After Sellers' death, the studio attempted to keep the project alive by discussing replacing Sellers with Dudley Moore as Clouseau. Moore, who had been Blake Edwards' choice to play a new character in the series to replace Clouseau, ultimately decided to pass on the part. The studio approached Edwards to come aboard to direct the Sellers-Moloney script. Edwards rejected the idea of using Sellers' script and instead stuck to replacing Clouseau rather than Sellers. The result was 1982's transitional film Trail of the Pink Panther, utilizing Sellers' outtakes from 1976's The Pink Panther Strikes Again and 1983's failed relaunch, Curse of the Pink Panther, with Ted Wass as incompetent New York police detective Sergeant Clifton Sleigh.


The two drafts modifier

Two drafts were written: one was finished in December 1979, and the other one was finished in July 1980,[4] eight days before Sellers' death. Both drafts have the same basic storyline but are very different, most notably in their endings.

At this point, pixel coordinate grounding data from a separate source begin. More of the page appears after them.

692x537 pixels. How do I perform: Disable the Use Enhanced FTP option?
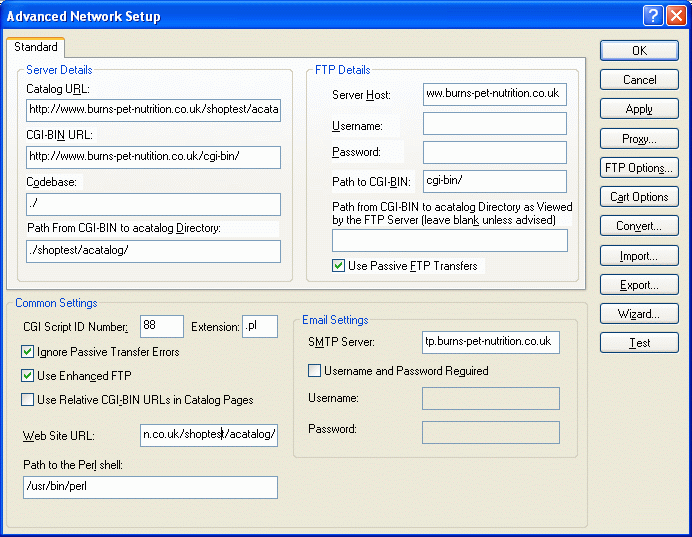28,376
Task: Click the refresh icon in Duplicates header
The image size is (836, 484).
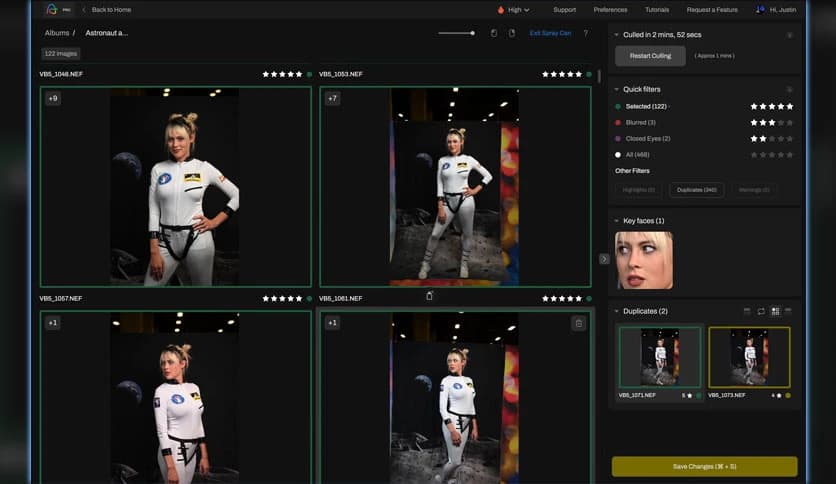Action: pos(761,311)
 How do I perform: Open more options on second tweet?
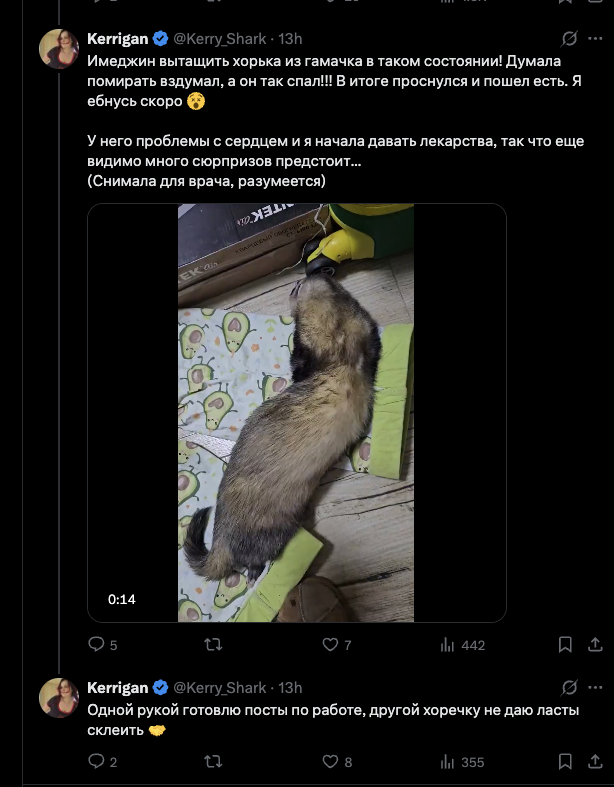point(594,687)
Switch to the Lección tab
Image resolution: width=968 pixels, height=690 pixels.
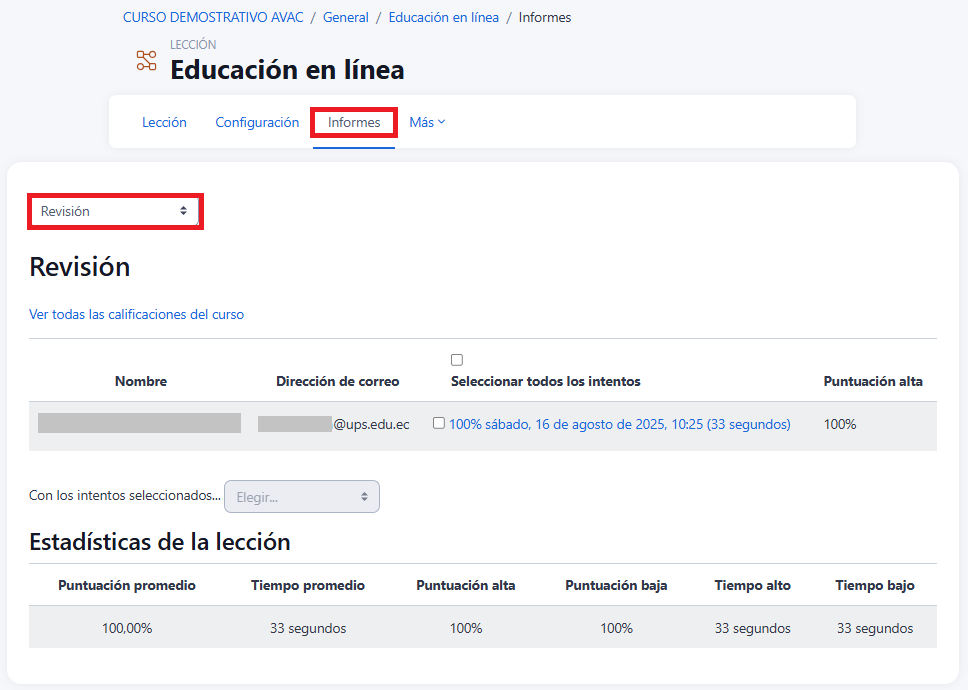click(x=164, y=122)
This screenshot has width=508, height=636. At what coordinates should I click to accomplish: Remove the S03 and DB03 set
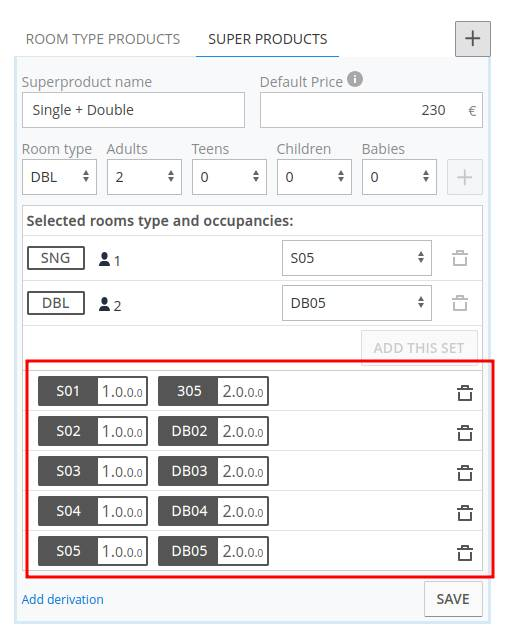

The plot of the film involved Clouseau falling in love with a daring cat burglar called "The Frog" (to be played by Pamela Stephenson), because of the scattered natures and locations of her crimes. The name was a pun on a British slur for the French. Clouseau would have pronounced the name like the 1960s dance "the froog," with detective and thief smitten with each another in spite of themselves.

The first draft saw Clouseau promoted to police commissioner at the conclusion and reinstating Dreyfus as Chief Inspector. In the revised draft, however, Clouseau retires from the force, marries Pamela Stephenson's character...and joins her in a life of crime (similar to the fate given to Clouseau at the end of 1983's Curse of the Pink Panther).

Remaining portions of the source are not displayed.